The long-term goal of this project is to identify the genes that are required to build a nervous system. The nervous system is composed of two general classes of cells: neurons, which transmit information in the form of electrical impulses, and glial cells, which facilitate impulse transmission and survival of neurons. How neurons and glial cells are formed and organized into functional neural circuits during development is still poorly understood. The project design draws from the well-validated idea that mutations that disrupt neural development reveal critical genes. Building on the expertise of the collaborating team of investigators, this work will discover genes that are necessary for development of motor axons and glial cells that wrap central and peripheral nerves. The project will use zebrafish as a model system, which permits the careful observations necessary to find rare mutations that cause specific neural defects.

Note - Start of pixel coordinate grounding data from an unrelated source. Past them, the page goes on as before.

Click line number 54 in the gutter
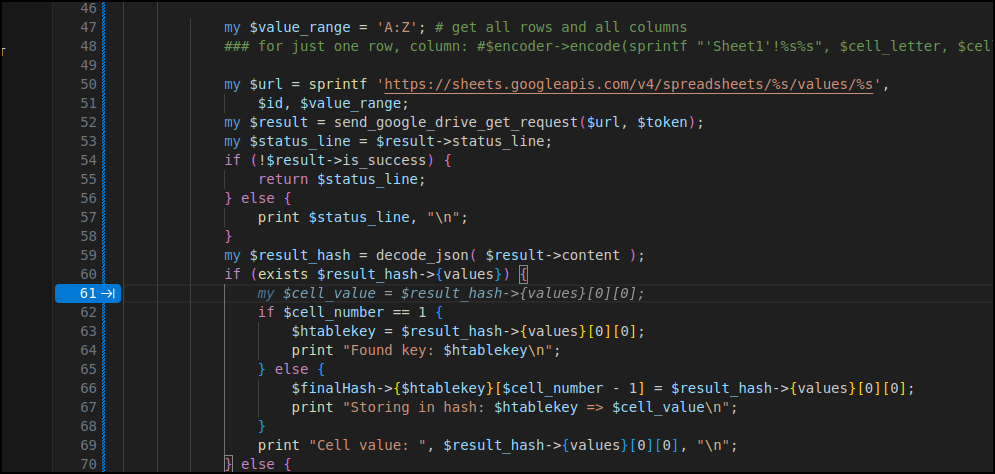The image size is (995, 474). [87, 160]
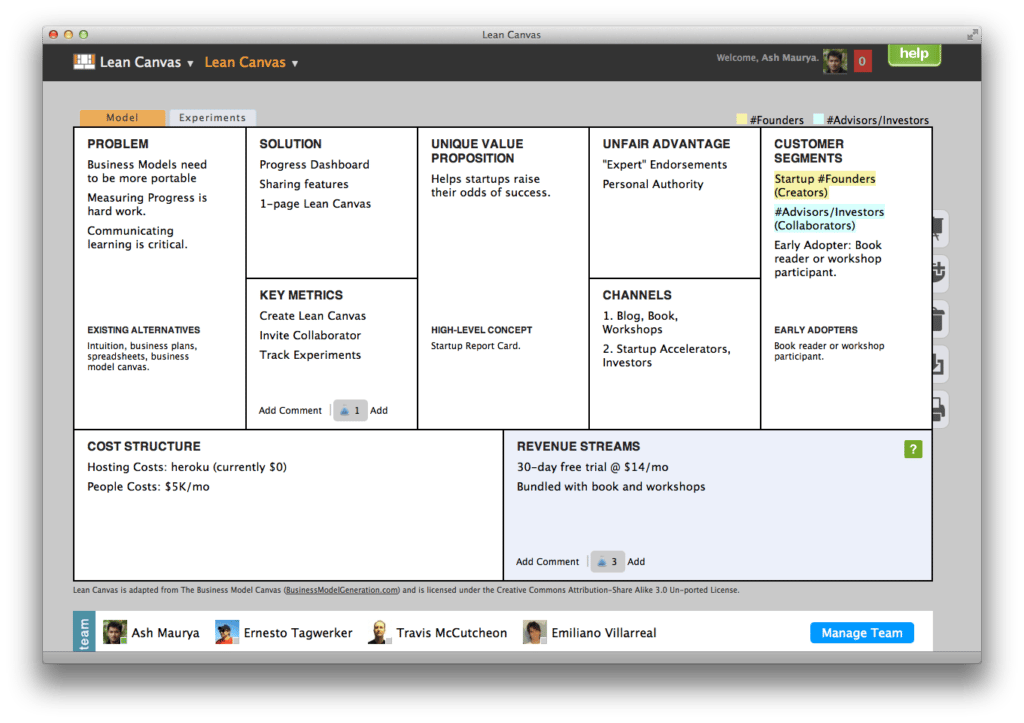Click the print icon in right sidebar

click(x=939, y=409)
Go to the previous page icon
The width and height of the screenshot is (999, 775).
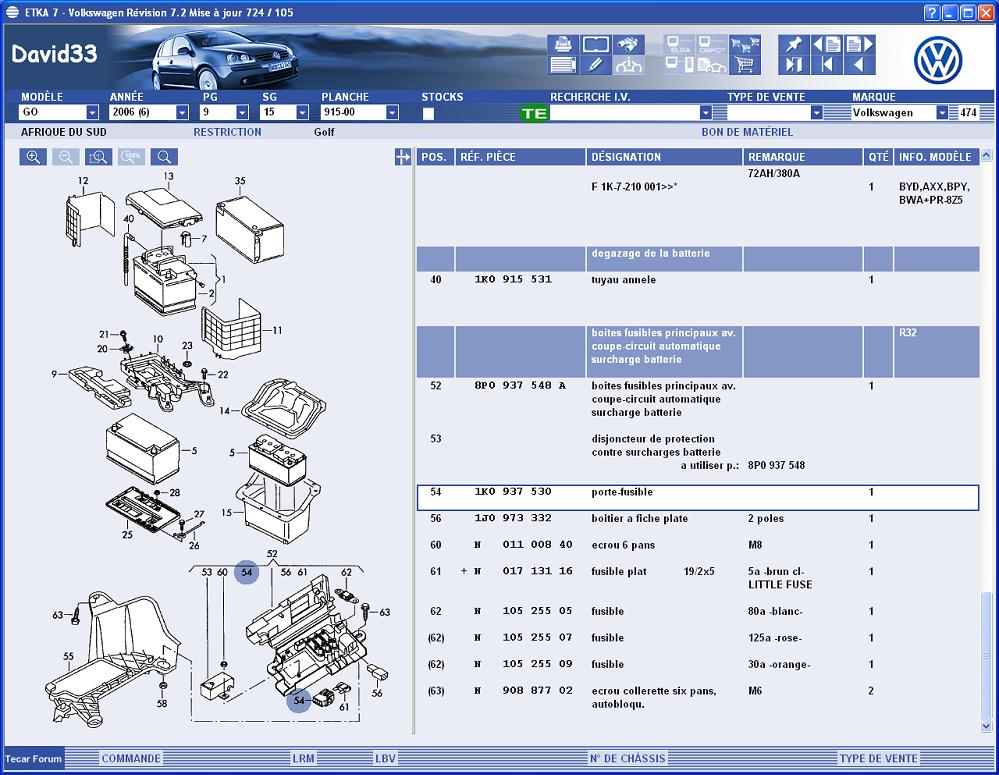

The first aim of the project is to screen families of mutagenized zebrafish embryos for defects of motor axons and two distinct populations of central and peripheral myelinating glial cells by examining expression of transgenically encoded fluorescent reporter proteins that reveal cell morphologies.
The second aim i s to determine how each mutation causes its corresponding defect through careful characterization of cellular defects, using immunohistochemical and transgenic cell marking techniques and in vivo time-lapse imaging.
The third aim i s to determine the chromosomal location of each mutation and identify the affected genes. Completion of this project will enhance understanding of the genetic bases of neurological disorders involving the sensory system or glia and provide genes that might be used to promote neural repair following injury or disease.
This project will identify genes that are necessary to build a nervous system. It will provide a better understanding of how the nervous system develops and potentially lead to new strategies to promote neural repair following disease or injury.